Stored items
* * *

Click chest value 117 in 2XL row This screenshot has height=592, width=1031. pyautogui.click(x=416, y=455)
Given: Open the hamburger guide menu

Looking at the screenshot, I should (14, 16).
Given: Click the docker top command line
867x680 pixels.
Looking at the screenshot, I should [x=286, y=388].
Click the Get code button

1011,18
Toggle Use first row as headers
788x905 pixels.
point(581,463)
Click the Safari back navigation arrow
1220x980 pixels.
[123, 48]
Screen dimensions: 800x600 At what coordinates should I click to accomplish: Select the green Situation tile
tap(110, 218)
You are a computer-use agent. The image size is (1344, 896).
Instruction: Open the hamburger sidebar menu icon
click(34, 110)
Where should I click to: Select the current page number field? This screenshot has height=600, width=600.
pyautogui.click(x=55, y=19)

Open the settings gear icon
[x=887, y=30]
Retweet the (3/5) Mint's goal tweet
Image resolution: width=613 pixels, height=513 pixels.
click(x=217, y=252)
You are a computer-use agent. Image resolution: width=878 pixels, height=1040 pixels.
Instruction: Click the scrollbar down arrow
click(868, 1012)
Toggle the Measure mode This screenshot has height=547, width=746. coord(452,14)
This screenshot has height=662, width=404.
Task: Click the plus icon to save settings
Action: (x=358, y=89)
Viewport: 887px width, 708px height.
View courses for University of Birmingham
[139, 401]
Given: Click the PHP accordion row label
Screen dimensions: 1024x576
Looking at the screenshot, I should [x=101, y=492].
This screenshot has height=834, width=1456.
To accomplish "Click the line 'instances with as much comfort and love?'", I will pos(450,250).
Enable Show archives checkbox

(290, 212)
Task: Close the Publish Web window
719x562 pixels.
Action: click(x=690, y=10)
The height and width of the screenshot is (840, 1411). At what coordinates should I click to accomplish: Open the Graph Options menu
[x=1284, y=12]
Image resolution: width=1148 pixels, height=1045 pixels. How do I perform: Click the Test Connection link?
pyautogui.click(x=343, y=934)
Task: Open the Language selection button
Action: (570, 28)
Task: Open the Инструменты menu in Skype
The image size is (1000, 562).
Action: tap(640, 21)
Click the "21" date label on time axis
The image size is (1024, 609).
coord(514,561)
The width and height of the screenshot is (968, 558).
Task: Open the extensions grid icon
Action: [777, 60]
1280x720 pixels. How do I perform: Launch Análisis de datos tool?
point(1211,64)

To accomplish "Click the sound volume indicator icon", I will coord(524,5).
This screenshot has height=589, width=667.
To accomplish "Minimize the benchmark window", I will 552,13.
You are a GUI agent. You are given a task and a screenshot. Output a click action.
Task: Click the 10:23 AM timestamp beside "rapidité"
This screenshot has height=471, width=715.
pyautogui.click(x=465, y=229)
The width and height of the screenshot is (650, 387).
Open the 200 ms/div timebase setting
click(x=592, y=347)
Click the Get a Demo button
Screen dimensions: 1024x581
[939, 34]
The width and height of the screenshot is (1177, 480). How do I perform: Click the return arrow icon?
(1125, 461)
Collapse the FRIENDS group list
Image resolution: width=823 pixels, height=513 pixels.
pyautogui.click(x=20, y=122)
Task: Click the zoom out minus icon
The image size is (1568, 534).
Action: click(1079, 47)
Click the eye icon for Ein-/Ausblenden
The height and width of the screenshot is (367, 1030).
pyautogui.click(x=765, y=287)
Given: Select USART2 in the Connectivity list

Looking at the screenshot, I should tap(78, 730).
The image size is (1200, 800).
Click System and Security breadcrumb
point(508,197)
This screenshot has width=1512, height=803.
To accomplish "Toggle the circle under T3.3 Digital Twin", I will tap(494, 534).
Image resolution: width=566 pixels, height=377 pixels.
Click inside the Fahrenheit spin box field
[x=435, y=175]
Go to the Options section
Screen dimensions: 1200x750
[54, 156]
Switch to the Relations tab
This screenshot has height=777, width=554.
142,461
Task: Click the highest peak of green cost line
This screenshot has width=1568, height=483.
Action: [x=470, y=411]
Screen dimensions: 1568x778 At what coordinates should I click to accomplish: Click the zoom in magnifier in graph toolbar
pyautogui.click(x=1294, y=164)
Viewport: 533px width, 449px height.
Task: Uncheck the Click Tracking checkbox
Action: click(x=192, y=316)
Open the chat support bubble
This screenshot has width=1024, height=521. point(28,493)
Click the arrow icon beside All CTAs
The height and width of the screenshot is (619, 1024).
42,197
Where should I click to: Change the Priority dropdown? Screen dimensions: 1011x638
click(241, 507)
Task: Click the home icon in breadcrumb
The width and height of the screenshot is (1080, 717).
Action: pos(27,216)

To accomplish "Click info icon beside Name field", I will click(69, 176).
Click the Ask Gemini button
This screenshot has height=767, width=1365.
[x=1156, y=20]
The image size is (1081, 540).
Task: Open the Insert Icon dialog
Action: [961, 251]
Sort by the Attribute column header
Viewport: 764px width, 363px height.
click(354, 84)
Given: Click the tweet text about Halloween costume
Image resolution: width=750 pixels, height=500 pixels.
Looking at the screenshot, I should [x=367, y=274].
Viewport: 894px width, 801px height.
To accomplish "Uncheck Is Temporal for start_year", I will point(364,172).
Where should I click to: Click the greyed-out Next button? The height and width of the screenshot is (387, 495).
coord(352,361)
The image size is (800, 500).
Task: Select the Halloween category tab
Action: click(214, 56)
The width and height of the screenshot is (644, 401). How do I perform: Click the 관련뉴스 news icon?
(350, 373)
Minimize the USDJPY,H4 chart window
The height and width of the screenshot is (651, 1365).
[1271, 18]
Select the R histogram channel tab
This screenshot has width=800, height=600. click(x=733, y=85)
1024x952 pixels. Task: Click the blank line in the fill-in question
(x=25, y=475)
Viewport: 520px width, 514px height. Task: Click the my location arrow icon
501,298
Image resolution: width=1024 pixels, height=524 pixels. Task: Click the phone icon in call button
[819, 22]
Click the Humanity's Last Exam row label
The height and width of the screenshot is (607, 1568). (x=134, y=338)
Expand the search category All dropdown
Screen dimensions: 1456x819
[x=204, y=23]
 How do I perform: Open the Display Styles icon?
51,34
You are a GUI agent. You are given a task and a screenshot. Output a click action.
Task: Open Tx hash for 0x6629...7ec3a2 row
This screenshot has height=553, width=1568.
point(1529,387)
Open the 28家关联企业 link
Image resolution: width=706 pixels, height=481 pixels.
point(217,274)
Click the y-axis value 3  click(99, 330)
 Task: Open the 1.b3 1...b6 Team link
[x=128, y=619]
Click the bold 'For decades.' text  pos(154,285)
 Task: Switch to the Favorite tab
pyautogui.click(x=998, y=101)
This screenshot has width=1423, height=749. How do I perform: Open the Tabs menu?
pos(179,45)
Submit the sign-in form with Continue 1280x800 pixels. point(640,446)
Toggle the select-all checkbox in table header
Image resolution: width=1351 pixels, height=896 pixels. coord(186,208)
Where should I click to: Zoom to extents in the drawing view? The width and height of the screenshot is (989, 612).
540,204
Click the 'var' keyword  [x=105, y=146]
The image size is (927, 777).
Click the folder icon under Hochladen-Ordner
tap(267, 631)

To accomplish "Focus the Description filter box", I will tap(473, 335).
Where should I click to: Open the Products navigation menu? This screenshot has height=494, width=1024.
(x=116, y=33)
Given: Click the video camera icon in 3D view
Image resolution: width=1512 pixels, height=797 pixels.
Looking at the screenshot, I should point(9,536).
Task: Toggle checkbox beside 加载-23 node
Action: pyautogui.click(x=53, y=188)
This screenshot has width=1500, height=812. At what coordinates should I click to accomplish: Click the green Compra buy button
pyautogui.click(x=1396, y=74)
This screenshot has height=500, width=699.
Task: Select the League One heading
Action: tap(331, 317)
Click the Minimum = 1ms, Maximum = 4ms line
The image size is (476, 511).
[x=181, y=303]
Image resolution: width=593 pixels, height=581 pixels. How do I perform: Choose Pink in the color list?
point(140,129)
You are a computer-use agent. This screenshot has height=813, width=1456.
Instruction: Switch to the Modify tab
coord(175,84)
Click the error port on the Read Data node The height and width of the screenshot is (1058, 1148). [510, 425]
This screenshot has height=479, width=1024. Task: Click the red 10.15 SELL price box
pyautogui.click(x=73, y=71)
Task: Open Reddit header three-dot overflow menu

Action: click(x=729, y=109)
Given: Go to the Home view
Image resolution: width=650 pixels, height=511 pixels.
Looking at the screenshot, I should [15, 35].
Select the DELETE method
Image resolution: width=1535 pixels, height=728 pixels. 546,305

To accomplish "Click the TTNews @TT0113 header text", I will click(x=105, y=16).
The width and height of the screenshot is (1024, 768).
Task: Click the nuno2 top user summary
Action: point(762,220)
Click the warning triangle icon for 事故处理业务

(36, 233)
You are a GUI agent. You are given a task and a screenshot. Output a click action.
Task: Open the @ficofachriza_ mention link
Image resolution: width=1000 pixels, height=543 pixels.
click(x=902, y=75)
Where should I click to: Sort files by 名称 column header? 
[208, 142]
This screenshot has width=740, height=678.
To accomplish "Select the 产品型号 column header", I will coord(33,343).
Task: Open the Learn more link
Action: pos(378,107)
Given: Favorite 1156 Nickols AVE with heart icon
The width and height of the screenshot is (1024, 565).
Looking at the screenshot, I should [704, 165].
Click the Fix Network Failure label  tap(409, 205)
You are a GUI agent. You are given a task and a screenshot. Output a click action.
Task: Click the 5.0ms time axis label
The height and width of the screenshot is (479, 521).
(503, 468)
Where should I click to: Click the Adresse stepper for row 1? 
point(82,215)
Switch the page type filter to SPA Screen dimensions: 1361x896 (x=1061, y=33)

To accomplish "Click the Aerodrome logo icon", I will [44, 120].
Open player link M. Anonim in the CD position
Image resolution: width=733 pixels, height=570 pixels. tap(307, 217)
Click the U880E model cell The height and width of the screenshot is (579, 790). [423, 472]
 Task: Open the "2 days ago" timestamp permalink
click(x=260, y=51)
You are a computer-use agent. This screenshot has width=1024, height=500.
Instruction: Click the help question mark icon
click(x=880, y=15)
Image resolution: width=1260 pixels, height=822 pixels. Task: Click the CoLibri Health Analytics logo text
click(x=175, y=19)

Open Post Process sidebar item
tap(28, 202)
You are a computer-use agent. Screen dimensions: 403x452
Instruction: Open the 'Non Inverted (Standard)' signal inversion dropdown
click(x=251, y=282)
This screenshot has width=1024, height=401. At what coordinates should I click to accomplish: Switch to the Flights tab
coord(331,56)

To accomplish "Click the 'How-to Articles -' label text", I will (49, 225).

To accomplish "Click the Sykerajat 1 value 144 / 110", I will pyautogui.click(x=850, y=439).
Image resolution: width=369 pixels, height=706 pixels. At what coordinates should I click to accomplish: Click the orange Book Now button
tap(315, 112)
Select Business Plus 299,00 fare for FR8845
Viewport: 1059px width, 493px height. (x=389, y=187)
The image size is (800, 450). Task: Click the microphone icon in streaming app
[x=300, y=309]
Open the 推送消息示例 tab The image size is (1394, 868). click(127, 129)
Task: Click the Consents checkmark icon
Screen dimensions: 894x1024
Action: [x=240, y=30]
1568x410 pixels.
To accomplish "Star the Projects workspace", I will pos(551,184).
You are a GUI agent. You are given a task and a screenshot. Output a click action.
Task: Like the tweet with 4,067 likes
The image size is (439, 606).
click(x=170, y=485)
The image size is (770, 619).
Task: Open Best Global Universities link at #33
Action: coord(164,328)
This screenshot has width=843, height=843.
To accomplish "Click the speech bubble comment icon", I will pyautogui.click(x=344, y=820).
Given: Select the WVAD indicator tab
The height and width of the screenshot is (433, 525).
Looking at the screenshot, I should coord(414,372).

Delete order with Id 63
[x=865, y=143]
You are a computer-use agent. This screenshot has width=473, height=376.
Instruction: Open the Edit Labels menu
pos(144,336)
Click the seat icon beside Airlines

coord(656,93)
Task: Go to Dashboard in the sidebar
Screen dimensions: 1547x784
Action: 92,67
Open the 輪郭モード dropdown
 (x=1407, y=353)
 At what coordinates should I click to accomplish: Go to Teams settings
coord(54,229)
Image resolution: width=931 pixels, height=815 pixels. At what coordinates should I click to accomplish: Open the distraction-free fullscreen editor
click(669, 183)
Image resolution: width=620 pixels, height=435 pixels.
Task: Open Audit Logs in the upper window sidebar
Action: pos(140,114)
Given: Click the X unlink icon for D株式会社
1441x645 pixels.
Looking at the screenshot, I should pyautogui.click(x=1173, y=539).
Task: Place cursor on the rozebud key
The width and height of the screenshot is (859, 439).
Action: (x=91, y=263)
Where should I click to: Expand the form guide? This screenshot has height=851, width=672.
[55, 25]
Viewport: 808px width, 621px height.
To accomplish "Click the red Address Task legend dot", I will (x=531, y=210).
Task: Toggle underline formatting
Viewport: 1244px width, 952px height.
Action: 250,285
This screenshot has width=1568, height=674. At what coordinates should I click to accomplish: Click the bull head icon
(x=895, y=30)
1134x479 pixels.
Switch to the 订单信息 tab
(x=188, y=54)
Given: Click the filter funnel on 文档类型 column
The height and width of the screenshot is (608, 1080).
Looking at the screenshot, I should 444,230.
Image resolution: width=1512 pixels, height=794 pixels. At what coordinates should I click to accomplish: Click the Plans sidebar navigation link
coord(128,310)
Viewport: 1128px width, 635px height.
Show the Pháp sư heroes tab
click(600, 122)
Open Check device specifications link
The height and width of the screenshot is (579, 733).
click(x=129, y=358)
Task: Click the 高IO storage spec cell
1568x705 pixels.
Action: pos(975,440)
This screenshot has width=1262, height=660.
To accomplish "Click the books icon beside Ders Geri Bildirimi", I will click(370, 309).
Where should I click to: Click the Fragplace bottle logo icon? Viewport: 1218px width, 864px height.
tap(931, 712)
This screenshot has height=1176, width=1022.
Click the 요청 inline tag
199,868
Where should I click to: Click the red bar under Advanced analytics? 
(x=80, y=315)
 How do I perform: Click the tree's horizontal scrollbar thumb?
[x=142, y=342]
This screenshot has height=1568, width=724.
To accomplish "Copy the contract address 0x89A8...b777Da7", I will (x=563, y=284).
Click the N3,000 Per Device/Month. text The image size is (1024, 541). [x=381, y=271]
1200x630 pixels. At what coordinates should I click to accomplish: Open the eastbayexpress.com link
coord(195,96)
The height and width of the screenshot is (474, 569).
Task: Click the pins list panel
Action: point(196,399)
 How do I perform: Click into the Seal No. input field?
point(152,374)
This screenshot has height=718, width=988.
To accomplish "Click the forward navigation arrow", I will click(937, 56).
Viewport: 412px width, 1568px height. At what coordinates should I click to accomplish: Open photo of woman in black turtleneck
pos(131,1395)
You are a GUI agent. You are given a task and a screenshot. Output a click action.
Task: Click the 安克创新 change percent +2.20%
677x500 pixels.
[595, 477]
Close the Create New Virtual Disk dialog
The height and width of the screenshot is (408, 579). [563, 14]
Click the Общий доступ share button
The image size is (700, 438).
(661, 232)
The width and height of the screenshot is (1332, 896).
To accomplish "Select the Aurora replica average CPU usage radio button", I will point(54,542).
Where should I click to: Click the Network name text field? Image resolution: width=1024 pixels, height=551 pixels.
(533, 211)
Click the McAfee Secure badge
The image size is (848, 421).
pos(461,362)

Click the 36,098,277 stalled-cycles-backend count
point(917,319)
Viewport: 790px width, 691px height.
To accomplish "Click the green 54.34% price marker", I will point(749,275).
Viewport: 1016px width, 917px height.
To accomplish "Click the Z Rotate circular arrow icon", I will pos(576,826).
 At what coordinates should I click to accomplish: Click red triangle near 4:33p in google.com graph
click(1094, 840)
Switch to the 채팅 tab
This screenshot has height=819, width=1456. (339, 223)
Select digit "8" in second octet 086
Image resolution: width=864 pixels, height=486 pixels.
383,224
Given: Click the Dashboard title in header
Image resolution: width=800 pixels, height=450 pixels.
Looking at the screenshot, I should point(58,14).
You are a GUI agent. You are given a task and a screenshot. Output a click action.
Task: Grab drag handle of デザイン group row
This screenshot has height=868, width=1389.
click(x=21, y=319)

* * *

**TO DO**
Return all lines from the entries that contain the string "Dashboard".

**ANSWER SPACE**
Task: Go to Dashboard in the sidebar
Given: Click the Dashboard title in header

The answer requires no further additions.